Using the data beneath this instruction, retype only the lines from the one that contains "Task: Focus the 搜索节点/字段 search box" down to the one that contains "Given: Select the Unidades restantes field", both included, exactly as they appear.

===== Entries shown

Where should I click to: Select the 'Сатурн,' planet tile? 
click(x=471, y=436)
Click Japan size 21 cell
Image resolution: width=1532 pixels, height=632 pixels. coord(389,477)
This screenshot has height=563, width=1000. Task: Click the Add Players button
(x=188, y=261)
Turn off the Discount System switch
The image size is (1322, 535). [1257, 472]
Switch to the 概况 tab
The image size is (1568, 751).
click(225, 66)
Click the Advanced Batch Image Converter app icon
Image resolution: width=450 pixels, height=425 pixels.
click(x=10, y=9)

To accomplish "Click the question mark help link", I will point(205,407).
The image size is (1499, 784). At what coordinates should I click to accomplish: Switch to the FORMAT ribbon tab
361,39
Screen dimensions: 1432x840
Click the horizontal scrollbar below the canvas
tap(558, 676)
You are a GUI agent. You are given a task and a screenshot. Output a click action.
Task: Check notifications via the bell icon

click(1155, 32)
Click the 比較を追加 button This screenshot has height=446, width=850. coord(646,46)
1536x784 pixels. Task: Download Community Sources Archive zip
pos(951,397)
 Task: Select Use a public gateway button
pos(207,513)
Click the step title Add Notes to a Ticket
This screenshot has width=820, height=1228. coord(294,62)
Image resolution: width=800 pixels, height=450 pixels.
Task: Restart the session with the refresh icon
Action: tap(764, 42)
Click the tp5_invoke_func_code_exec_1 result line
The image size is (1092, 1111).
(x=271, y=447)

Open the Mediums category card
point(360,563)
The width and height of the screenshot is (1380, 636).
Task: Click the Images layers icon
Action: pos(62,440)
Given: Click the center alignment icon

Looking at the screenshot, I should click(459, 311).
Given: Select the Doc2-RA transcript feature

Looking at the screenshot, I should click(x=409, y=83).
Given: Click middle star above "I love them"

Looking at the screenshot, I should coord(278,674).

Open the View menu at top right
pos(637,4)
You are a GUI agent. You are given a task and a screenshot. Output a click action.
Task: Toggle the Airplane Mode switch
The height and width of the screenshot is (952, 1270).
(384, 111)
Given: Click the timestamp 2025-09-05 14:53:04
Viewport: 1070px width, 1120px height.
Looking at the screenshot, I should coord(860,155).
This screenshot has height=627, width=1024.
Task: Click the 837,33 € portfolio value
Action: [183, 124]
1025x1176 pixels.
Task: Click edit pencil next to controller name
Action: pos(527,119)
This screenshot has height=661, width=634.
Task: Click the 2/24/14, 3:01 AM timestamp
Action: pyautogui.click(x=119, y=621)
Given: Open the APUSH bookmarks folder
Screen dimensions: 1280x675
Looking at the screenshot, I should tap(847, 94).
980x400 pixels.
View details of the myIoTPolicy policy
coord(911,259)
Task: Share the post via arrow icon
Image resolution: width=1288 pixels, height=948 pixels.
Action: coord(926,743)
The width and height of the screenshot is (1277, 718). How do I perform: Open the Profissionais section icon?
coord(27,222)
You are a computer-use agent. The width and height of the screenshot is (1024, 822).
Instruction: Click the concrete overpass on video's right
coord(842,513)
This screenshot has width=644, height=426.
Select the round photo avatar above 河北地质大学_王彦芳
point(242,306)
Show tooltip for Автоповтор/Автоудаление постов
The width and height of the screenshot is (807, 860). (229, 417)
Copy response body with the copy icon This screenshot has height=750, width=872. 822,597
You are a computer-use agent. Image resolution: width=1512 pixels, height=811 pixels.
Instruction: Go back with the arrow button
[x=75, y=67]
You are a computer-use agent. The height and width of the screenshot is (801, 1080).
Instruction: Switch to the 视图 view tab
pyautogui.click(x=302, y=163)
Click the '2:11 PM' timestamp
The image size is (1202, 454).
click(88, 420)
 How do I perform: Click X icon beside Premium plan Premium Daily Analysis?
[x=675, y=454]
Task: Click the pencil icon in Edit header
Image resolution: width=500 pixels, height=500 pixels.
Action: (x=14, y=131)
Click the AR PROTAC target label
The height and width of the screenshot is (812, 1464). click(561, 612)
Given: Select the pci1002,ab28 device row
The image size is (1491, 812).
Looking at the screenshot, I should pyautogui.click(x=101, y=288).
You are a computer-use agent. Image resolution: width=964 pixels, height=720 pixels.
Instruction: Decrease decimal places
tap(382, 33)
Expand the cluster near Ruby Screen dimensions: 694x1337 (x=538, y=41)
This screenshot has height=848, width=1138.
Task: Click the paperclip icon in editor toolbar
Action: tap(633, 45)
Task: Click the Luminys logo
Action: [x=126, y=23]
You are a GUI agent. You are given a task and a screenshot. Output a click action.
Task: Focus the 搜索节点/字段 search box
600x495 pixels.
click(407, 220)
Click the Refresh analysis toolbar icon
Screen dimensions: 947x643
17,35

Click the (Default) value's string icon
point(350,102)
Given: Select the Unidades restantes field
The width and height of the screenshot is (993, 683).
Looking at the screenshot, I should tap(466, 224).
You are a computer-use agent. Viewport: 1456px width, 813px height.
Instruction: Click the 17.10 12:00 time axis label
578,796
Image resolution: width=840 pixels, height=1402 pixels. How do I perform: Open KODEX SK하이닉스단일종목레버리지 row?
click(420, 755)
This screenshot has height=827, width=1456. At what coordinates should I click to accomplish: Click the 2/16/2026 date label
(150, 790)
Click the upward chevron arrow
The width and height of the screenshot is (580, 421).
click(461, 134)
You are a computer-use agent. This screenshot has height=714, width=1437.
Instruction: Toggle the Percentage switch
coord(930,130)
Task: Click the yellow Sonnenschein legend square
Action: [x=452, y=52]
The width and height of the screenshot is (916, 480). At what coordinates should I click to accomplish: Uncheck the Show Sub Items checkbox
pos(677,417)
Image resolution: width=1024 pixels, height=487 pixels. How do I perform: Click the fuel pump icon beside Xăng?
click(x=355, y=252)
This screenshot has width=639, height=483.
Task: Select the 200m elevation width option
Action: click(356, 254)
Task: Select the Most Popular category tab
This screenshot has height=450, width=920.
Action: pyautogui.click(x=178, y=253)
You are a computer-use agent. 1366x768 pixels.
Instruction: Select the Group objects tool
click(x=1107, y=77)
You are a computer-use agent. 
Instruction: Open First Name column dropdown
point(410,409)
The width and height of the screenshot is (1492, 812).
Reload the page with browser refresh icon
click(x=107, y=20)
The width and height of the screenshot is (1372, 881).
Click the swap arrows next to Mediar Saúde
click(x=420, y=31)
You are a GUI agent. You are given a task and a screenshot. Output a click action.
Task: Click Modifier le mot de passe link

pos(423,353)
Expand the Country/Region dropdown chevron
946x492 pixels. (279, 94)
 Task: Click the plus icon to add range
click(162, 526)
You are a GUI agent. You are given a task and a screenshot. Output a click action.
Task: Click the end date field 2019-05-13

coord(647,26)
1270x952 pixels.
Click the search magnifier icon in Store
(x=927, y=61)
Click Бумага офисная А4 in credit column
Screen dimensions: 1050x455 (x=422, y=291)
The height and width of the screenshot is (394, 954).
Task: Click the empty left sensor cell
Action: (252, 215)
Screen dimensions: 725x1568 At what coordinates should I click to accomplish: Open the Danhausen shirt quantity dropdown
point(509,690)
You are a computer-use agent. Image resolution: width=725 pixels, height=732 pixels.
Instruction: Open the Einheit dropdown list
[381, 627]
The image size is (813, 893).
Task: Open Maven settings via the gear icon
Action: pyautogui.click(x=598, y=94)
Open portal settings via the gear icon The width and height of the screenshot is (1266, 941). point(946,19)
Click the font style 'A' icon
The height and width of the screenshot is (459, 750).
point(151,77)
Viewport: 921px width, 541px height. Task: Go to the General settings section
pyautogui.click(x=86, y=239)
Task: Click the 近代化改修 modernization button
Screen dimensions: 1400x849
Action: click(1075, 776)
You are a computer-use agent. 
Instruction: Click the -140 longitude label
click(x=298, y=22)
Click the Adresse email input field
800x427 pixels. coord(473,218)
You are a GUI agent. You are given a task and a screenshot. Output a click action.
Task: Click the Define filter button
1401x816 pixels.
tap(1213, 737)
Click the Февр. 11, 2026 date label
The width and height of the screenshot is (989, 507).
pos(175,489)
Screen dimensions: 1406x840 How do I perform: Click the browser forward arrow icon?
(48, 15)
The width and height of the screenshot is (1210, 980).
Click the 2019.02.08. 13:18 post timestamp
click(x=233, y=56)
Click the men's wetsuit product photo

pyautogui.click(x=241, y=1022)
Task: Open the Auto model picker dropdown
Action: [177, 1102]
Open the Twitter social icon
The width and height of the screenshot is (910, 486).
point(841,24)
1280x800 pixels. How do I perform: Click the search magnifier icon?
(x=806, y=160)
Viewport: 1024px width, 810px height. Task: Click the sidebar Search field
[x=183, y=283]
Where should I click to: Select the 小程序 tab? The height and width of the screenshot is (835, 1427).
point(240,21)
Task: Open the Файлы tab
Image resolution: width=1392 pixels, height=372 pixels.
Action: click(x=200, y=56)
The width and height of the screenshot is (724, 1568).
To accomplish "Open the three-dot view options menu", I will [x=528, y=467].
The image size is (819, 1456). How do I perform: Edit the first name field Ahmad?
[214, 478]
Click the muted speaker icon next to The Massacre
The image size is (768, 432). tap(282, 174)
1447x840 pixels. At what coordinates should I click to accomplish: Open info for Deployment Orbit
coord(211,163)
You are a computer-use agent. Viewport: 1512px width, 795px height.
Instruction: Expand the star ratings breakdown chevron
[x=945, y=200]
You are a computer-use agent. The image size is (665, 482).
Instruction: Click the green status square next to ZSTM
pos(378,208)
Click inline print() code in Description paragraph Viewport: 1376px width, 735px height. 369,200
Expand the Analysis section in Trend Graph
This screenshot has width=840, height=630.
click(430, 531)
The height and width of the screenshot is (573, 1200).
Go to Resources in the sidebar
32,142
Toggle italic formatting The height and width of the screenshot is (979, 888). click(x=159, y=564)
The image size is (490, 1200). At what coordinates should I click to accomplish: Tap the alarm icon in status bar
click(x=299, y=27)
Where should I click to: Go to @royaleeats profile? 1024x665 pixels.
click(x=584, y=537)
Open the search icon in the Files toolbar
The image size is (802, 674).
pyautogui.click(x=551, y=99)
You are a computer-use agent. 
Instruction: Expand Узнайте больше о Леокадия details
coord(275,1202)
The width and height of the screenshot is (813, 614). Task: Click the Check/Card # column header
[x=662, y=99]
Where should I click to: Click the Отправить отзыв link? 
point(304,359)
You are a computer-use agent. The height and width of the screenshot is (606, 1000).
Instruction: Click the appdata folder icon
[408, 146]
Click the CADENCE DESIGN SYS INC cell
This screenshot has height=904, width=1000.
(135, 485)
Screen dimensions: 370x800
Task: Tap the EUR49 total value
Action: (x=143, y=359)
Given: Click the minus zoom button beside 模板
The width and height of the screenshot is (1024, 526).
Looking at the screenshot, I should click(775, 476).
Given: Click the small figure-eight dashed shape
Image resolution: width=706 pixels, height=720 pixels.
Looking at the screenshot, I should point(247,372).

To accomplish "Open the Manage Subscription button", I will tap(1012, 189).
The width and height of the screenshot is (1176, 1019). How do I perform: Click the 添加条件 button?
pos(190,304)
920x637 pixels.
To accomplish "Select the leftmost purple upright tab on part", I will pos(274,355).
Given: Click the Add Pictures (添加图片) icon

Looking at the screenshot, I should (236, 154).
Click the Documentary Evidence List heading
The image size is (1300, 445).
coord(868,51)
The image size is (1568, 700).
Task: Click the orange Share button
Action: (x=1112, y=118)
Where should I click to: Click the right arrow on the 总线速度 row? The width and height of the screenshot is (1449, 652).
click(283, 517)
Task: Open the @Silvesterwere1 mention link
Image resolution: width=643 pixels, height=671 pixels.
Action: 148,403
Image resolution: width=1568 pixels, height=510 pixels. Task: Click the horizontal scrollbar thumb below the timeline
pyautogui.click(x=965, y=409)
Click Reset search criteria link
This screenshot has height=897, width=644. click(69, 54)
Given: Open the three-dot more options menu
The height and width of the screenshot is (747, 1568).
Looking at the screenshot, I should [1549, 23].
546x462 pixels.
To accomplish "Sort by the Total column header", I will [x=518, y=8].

==========

Solution to the problem
Task: Focus the 搜索节点/字段 search box
600x495 pixels.
click(407, 220)
Click the Refresh analysis toolbar icon
Screen dimensions: 947x643
17,35

Click the (Default) value's string icon
point(350,102)
Given: Select the Unidades restantes field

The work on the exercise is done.